The China-based cyber espionage group known as Lotus Panda has been linked to a campaign that compromised multiple organizations in an unnamed Southeast Asian country between August 2024 and February 2025.
According to the Symantec Threat Hunter Team, the targets of this campaign included a government ministry, an air traffic control organization, a telecoms operator, and a construction company. The team reported that the attacks involved the use of multiple new custom tools, including loaders, credential stealers, and a reverse SSH tool.
Additionally, the intrusion set is believed to have targeted a news agency in another Southeast Asian country and an air freight organization in a neighboring country.
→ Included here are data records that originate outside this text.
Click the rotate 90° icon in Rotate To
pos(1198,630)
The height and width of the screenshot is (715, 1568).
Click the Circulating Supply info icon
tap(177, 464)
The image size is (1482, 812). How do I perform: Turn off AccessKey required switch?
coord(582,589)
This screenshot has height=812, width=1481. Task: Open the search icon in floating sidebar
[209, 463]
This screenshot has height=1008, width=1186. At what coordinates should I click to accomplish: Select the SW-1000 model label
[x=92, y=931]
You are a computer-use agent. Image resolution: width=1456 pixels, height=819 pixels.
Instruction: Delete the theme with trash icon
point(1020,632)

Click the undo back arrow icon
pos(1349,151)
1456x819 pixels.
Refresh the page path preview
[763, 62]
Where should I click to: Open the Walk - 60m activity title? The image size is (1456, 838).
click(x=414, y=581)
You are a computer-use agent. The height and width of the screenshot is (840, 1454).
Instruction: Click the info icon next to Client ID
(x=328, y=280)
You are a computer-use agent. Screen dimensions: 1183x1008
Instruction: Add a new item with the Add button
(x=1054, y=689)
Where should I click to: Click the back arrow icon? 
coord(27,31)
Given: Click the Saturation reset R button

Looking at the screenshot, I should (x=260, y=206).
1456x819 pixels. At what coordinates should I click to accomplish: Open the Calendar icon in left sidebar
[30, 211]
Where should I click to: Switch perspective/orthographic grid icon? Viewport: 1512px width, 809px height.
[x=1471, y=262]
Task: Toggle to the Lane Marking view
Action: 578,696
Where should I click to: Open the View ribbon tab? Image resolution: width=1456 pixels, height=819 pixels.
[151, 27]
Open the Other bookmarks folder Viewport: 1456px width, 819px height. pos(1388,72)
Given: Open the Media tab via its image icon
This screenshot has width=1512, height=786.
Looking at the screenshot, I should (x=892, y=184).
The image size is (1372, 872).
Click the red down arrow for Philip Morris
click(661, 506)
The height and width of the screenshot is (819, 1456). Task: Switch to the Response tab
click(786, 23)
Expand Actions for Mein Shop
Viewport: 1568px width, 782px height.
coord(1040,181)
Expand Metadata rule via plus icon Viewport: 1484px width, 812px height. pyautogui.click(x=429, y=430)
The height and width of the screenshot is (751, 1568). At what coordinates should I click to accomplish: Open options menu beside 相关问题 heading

Broadcom’s cybersecurity division has assessed that this threat cluster is a continuation of a campaign that was disclosed by the company in December 2024, which targeted a high-profile organization in Southeast Asia since at least October 2023.
Last month, Cisco Talos connected the Lotus Panda actor to intrusions aimed at government, manufacturing, telecommunications, and media sectors in the Philippines, Vietnam, Hong Kong, and Taiwan using a backdoor known as Sagerunex.
Lotus Panda, also known as Billbug, Bronze Elgin, Lotus Blossom, Spring Dragon, and Thrip, has a history of orchestrating cyber attacks against governments and military organizations in Southeast Asia, with its activities dating back to at least 2009.
The group first came under the spotlight in June 2015 when Palo Alto Networks attributed the threat actor to a persistent spear-phishing campaign that exploited a Microsoft Office flaw (CVE-2012-0158) to distribute a backdoor dubbed Elise (aka Trensil), designed to execute commands and read/write files.
Subsequent attacks by the group have weaponized a Microsoft Windows OLE flaw (CVE-2014-6332) via a booby-trapped attachment sent in a spear-phishing email to an individual working for the French Ministry of Foreign Affairs in Taiwan, deploying another trojan related to Elise codenamed Emissary.
In the latest wave of attacks spotted by Symantec, the attackers leveraged legitimate executables from Trend Micro (“tmdbglog.exe”) and Bitdefender (“bds.exe”) to sideload malicious DLL files, acting as loaders to decrypt and launch a next-stage payload embedded within a locally stored file.
The Bitdefender binary has also been used to sideload another DLL, although the exact nature of the file remains unclear. Additionally, the initial access vector used to reach the targeted entities is still unknown.
The attacks paved the way for an updated version of Sagerunex, a tool exclusively used by Lotus Panda, which is capable of harvesting target host information, encrypting it, and exfiltrating the details to an external server under the attacker’s control.
Furthermore, the attacks involved the deployment of a reverse SSH tool and two credential stealers, ChromeKatz and CredentialKatz, which are designed to siphon passwords and cookies stored in the Google Chrome web browser.
According to Symantec, the attackers also deployed the publicly available Zrok peer-to-peer tool, utilizing its sharing function to provide remote access to services that were exposed internally. Another legitimate tool used was called ‘datechanger.exe,’ which is capable of changing timestamps for files, presumably to obscure the trail for incident analysts.